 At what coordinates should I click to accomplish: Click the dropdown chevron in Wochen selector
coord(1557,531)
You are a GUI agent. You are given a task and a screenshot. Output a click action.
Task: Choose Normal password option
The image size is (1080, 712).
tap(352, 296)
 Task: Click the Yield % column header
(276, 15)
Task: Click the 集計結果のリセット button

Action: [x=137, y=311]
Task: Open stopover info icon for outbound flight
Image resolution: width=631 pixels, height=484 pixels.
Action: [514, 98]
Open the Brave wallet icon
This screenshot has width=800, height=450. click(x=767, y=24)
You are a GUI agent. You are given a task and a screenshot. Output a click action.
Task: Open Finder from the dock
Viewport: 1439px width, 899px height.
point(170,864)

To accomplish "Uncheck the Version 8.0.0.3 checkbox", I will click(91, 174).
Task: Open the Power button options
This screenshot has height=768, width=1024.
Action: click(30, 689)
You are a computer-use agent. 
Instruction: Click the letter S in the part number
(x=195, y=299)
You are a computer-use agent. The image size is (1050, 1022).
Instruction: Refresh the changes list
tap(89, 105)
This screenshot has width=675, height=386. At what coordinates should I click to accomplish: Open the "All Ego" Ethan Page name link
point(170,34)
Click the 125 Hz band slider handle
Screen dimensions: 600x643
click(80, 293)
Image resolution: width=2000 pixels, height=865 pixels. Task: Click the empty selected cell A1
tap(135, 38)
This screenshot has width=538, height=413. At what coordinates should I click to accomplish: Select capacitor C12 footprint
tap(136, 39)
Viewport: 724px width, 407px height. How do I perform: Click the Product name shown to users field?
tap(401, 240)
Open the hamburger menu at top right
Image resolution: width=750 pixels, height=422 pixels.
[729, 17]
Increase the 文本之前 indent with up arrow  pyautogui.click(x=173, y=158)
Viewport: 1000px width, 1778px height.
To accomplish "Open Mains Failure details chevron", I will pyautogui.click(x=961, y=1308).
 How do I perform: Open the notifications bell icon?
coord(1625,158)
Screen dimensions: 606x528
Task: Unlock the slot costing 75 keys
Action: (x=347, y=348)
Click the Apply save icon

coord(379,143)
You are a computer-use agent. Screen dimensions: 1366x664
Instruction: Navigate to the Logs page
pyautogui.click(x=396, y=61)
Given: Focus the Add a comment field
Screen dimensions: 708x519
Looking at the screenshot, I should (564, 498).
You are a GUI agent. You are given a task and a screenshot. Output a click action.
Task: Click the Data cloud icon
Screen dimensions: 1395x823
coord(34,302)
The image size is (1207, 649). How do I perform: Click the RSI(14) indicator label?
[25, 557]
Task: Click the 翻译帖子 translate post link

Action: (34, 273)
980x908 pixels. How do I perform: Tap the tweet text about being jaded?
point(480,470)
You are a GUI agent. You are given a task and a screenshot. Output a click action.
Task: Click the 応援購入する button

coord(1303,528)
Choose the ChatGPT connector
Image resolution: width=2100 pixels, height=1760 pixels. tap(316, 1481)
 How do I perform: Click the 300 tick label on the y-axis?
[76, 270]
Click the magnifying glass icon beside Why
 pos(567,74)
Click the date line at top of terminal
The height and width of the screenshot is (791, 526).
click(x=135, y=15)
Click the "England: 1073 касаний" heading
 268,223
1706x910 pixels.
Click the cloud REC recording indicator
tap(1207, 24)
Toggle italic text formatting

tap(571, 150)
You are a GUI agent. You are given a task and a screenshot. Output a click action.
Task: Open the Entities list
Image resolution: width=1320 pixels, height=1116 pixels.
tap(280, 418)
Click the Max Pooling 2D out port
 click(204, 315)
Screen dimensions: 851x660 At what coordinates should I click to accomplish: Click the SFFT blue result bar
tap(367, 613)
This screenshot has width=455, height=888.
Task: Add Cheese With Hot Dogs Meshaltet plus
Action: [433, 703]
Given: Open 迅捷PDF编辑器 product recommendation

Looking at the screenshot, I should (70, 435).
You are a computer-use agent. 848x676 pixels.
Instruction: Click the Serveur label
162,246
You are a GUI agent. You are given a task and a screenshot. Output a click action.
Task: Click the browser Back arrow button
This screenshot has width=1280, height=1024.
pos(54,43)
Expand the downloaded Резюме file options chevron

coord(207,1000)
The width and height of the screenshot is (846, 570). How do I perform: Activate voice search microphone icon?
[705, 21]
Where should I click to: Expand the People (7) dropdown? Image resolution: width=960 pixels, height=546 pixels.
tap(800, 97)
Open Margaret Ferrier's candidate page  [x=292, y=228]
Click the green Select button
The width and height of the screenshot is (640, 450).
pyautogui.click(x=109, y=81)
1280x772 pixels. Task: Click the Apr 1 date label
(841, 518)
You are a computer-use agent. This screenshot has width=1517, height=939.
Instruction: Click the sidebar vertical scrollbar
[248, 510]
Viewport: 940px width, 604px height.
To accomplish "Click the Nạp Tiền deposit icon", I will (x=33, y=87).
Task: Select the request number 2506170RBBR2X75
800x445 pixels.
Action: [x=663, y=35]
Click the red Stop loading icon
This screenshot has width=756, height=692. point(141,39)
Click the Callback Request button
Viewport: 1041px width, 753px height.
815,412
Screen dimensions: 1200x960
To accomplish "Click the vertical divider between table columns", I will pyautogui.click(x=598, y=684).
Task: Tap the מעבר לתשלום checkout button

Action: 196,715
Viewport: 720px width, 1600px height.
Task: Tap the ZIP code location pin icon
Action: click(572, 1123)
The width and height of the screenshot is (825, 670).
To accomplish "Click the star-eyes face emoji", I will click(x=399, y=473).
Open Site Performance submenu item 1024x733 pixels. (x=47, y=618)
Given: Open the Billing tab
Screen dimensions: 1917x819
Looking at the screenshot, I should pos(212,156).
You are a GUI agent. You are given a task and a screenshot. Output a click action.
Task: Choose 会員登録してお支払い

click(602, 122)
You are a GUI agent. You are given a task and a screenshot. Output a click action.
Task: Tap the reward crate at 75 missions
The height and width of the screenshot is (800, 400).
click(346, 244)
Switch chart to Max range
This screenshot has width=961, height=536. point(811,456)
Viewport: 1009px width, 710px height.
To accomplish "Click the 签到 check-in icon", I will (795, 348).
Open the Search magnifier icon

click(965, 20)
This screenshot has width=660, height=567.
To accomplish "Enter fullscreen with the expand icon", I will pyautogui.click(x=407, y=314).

▬▬▬▬▬▬

Each line of the data that holds "arrow" should be copied.

*Finished exercise*:
Increase the 文本之前 indent with up arrow  pyautogui.click(x=173, y=158)
Task: Click the browser Back arrow button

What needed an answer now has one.